GOAL: Which lines in the entries below contain the string "Down"? Return each of them in full, matching case exactly.

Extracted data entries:
====
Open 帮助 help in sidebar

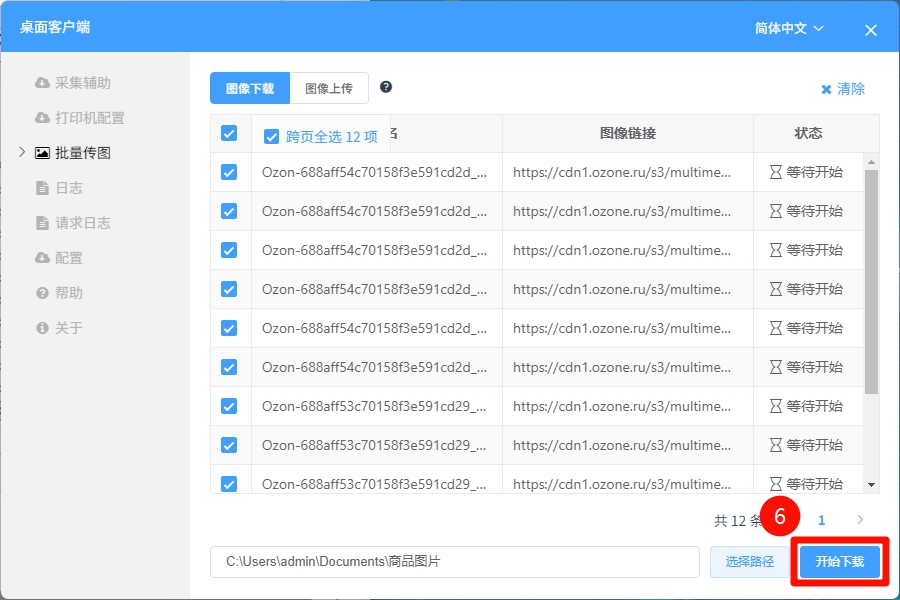[x=68, y=293]

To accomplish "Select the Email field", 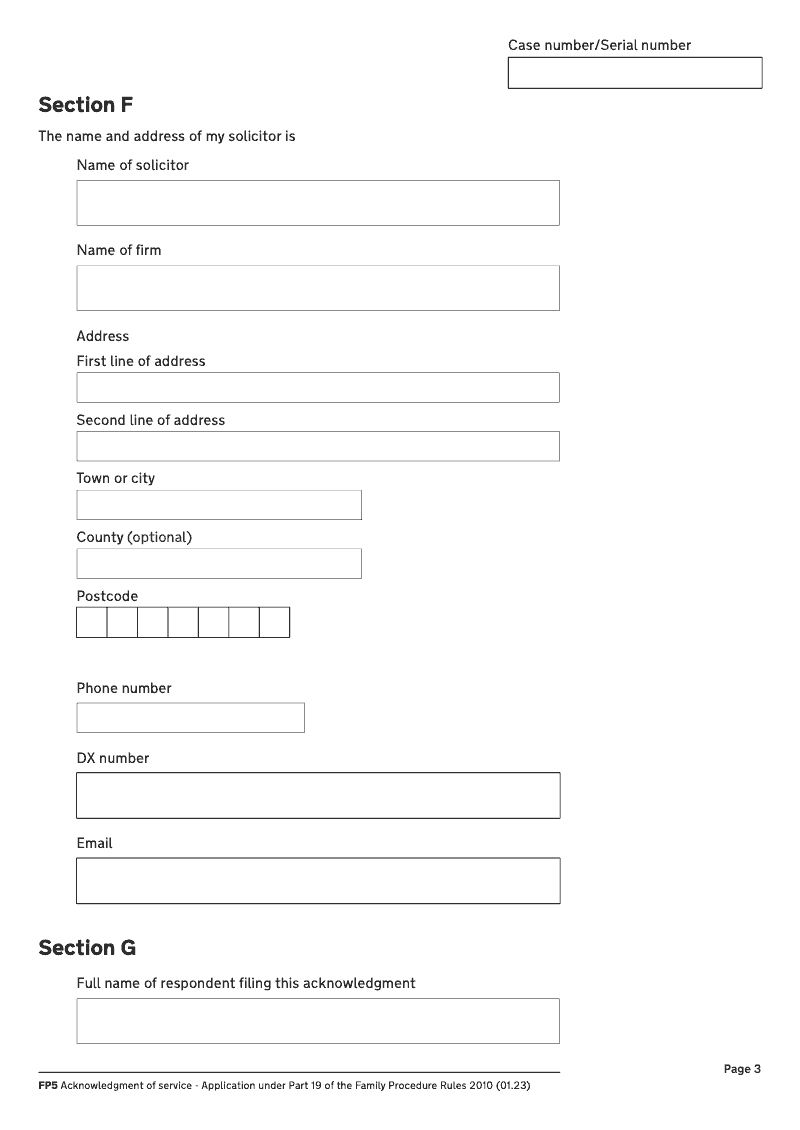I will click(x=318, y=881).
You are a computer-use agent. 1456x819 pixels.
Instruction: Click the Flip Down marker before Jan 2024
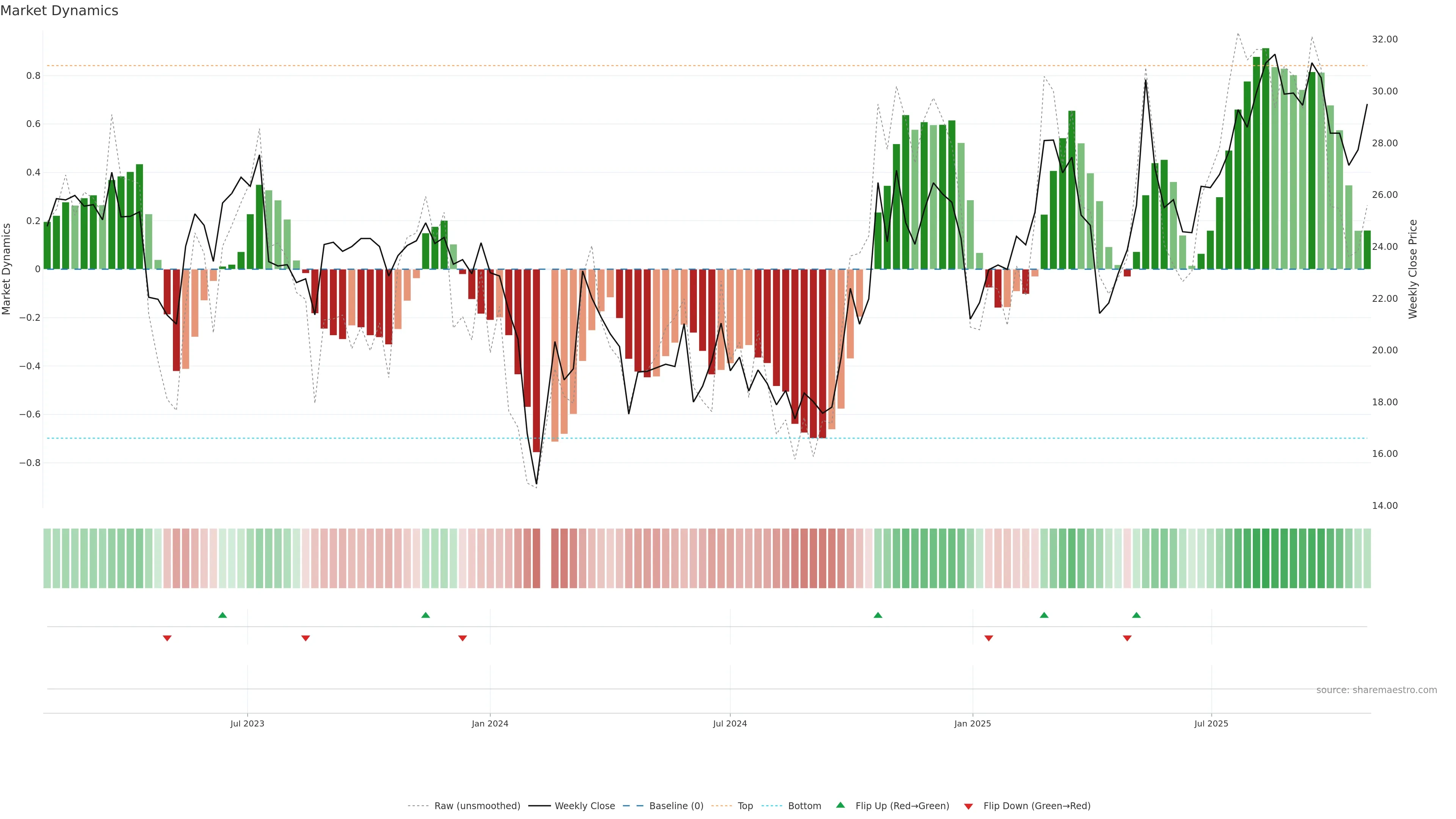pos(462,638)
====
OUTPUT OF THE EXERCISE:
Instruction: Click the Flip Down marker before Jan 2024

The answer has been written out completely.